Text under study:
ES: Yes, exactly, I was definitely trying to get at that. I think the expectation of “summer,” and it’s such a loaded word for everybody. If you live in a sunny environment or a non-sunny environment, it’s going to have its own connotation, so I want to highlight it.
MD: Yeah, and by vocalising this through your music, it’ll break down that stigma and make listeners realise they’re not alone in these feelings, which is what is so beautiful about music.
ES: Totally, and I’m hoping so!
Photography by Molly Daniel
MD: If the album was the soundtrack to a film, what would it be and why?
ES: Oh, that’s a good one! It would be somewhere between, wow, Napoleon Dynamite, Pulp Fiction, and Eternal Sunshine of the Spotless Mind.
MD: I’d be up for watching that!
Both: [Laughs]
MD: If the album was a colour, a taste, and a temperature, what would it be and why?
ES: A deep blue- a midnight blue. The taste that comes to mind is this amazing Gelateria shop down here [in Italy], and I’ve been getting two flavours. One of them is called "fior di latte,” which is a really nice creamy flavour, and the other one is peach and mango, and I’ve been mixing those, and it’s been a lovely little treat for the summer!

Recorded data:
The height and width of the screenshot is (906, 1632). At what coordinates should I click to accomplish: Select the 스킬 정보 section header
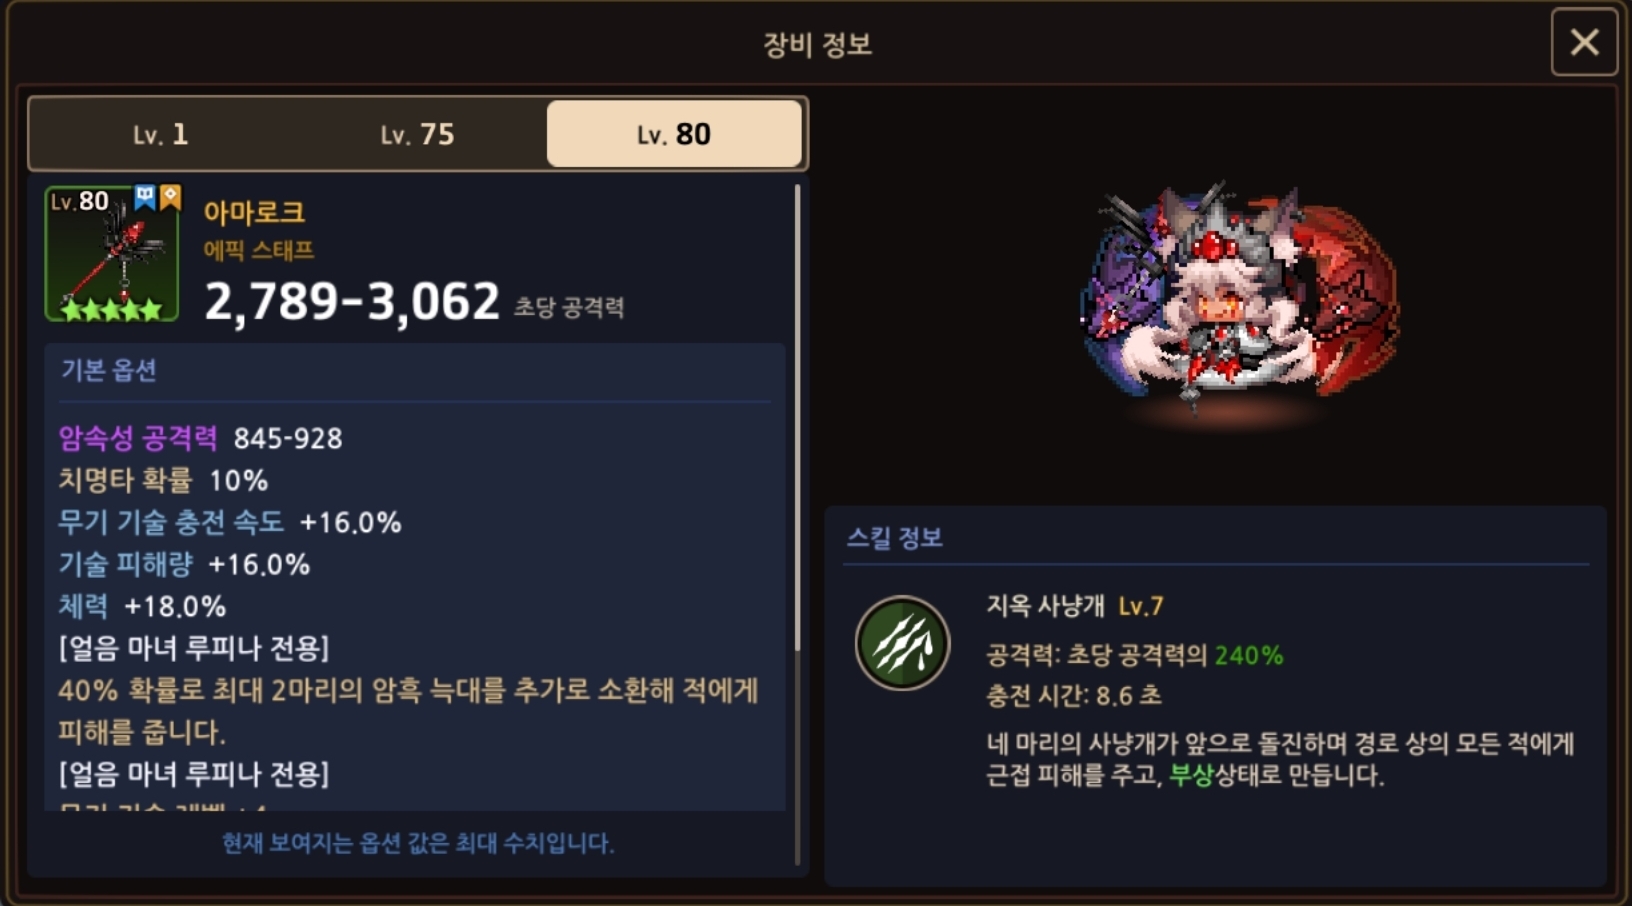pos(895,537)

What to work on:
• a. Reproduce the passage of the album interview above, starting with "MD: Yeah, and" and going on through "the Spotless Mind.".
• b. Please carry on the interview about the album from the point where it ends.

Answers to the exercises:
• a.
MD: Yeah, and by vocalising this through your music, it’ll break down that stigma and make listeners realise they’re not alone in these feelings, which is what is so beautiful about music.
ES: Totally, and I’m hoping so!
Photography by Molly Daniel
MD: If the album was the soundtrack to a film, what would it be and why?
ES: Oh, that’s a good one! It would be somewhere between, wow, Napoleon Dynamite, Pulp Fiction, and Eternal Sunshine of the Spotless Mind.

• b.
MD: Sounds delicious!
ES: That’s my brain [laughs]. I’m sorry, I can’t stop thinking about this ice cream.
MD: Temperature?
ES: That would be the temperature of the water back home, which cools you down, but it’s warm.
MD: Is there a track on the album that’s closest to you?
ES: There’s a song- it’s gone through a few names- and it’s called “Another Sundown.” That’s a song that I feel is the most nostalgic song for me; it’s not about any particular experience of mine, but I would park my truck on this beautiful lookout on the east side of my house on the island, and it’s one of my favourite places to sit or write. I came up with the song there, and I will forever associate the song with that, and I think that’s the reason why it’s most important.
MD: Do you have a favourite lyric from the album?
ES: I don’t know if it’s my favourite, but it’s one that comes to mind, and it’s kind of funny.
The first song on this record sets the tone nicely for the world that I wanted to put together for “No Summer.” It’s called “Last Hoorah Echo”- It’s kind of referring to a post-apocalyptic world, and it’s tongue-in-cheek where everything is falling apart, and whether the character is me or someone else, they’re trying to put out tunes and hopefully try to get on a playlist and make a cool music career. And an element of that is true [laughs], and it’s reality, but the first words of that are: “I’ve been saving up my Pantone (I was trying to rhyme), payola for airtime on The Late Show.” So you’re trading in food because it’s more valuable than money to get on a radio show! I don’t know why that came to me, but it’s just a funny little world [laughs].
MD: I mentioned earlier that your album will be self-released. This is off your label “Aloha Soul Disques.” Why did you decide to create your own label?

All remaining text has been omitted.